Only the lines from the one with "Image resolution: width=595" through the last line of the records below belong in your answer, reproduced exactly and with the pictures left out.

===== ENTRIES SUPPLIED =====

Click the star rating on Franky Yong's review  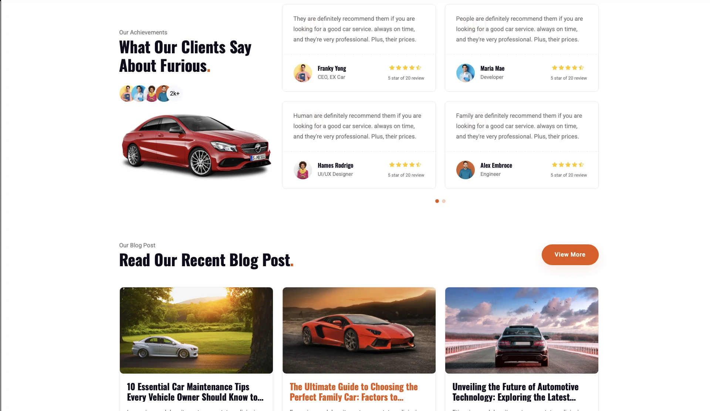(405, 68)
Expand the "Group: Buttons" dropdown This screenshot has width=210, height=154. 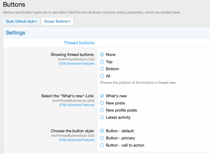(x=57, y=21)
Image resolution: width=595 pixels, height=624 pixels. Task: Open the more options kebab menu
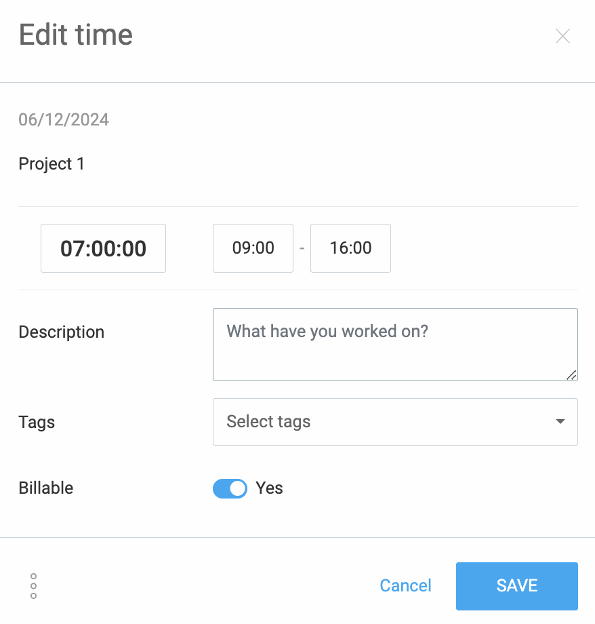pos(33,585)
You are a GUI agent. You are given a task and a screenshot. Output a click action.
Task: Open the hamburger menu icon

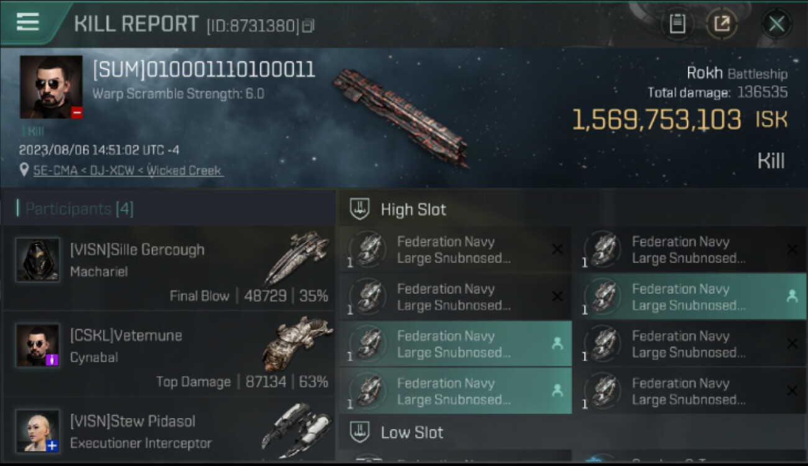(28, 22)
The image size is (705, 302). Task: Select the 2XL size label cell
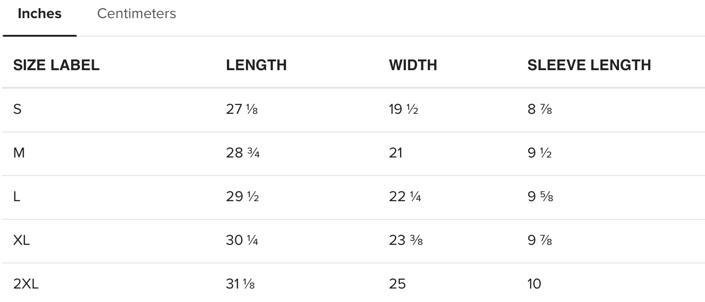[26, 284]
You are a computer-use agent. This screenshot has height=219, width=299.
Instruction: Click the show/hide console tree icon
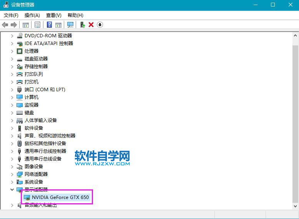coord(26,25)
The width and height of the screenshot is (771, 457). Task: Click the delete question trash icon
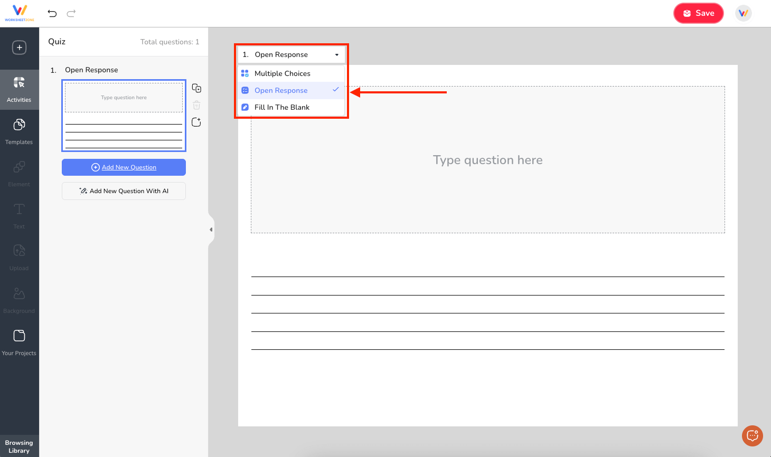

=====

EXPECTED ANSWER:
Image resolution: width=595 pixels, height=624 pixels. Task: Open the more options kebab menu
pos(33,585)
You are a GUI agent. You are given a task and a screenshot. Output a click action.
Task: Open the hamburger menu icon

(28, 22)
The image size is (705, 302). Task: Select the 2XL size label cell
[26, 284]
You are a computer-use agent. This screenshot has height=219, width=299.
Instruction: Click the show/hide console tree icon
coord(26,25)
The width and height of the screenshot is (771, 457). Task: Click the delete question trash icon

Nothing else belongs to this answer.